Current divorce rates suggest almost half of married couples will face the prospect of divorce at least once in the lifetime. The popular belief about divorce is that it has to be vicious, adversarial and very expensive.
In fact divorce can be a positive time of transition and self reflection conducted peacefully and relatively cheaply.
Now it has to be said that this is not an easy thing to do. Doing it the usual way by trying to bludgeon each other into submission so often seems the only way to go. It is not but it's very hard to avoid. So here are some ideas to help you create a truce which might allow for a lasting peace in the future.
There is a time when you just have to let it go
You need to let go of the relationship as it was. Give yourself time to grieve its passing. This is true whether you are the divorcer or the divorcee. Try to get the mindset that sees the divorce as an ending/transition and not as a failure. Unfortunately some marriages are just not made to last until death do us part. These ideas will help you to have a mindset of "let go" so you can clear out the tangled and deeply felt emotions and allow yourself to move on.
See the divorce in the context of your whole life
There will come a time soon when this divorce is going to be behind you. It will be a distant but still possibly painful memory. Seeing it now in this context will help you realise that you are likely to have a lifetime of being in your ex's life. There will be family events like graduation ceremonies, weddings and funerals that have to be attended. Do you really want to be enemies barely acknowledging each other's presence at these major life events? Whilst it's totally understandable that you may never actually be friends, it's so much better for you and your families that you can still behave in a friendly way.

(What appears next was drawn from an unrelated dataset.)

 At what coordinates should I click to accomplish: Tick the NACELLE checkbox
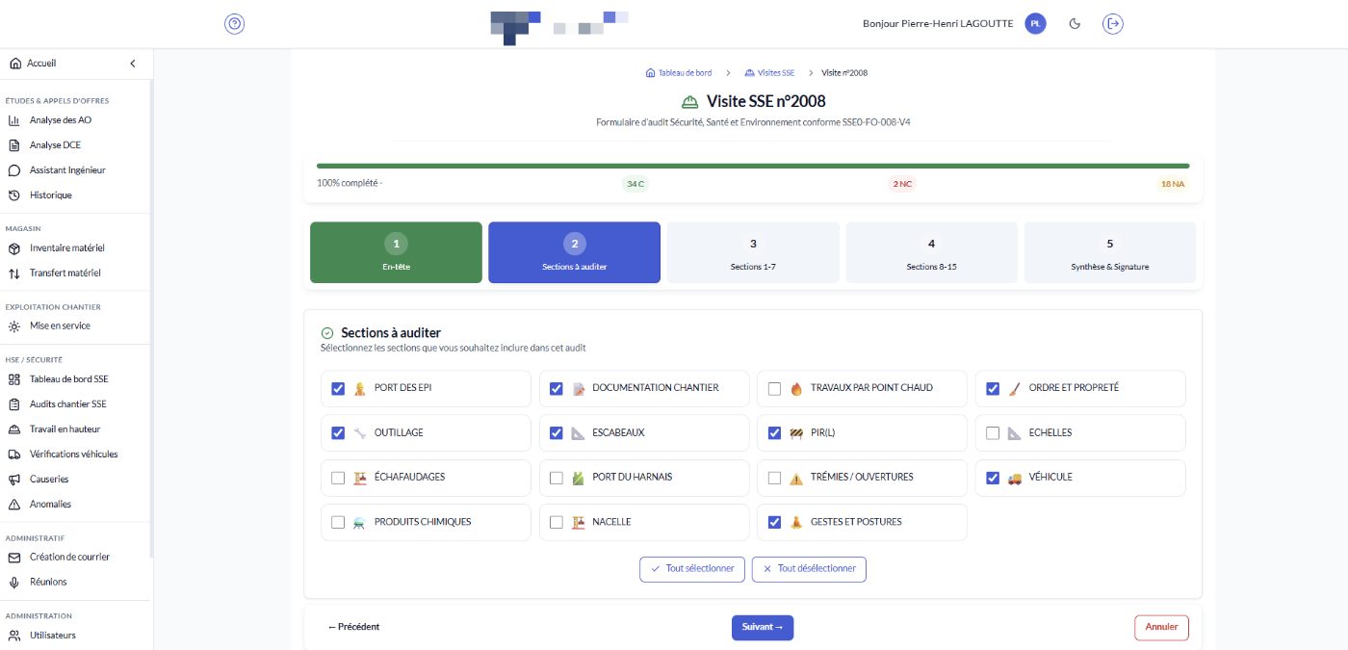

It takes two to have a divorce
Divorce (or any relationship breakup) is so often about blame. Most of us feel very comfortable about casting all the blame onto our spouse. "It's all his/her fault." .Actually, it's not and never is. Blame is always shared but very rarely equally. If one partner commits adultery then it's pretty hard not to ascribe well over 90% of the blame to him/her. However, even this act of betrayal does not have to end the marriage. Forgiveness is always possible.
You both created the circumstances which allowed the ending of your marriage. The more you can recognise your contribution to the divorce the more you can claim your shared responsibility for it. This will make you feel less of a passive victim and make it easier for you to move on to a better life after divorce.
A peaceful divorce takes a lot of commitment
Staying in a peaceful mindset is not easy. It takes vigilance and dedication. It means renewing your resolve every day to remaining calm, open and honest. It means you don't constantly criticise your ex; you don't make aggressive phone calls or send sarcastic/violent texts or emails. It means you don't try to persuade your children to side with you and against your spouse. Most importantly you don't hire a killer lawyer or talk about taking him/her to "the cleaners." Work with a gentle lawyer or a divorce mediator.
Divorce is never going to be an easy process but it can be done in an atmosphere of calm and cooperation. You cannot control how your ex is behaving in the divorce but you can choose how you respond and how you conduct yourself in these most difficult and stressful of times.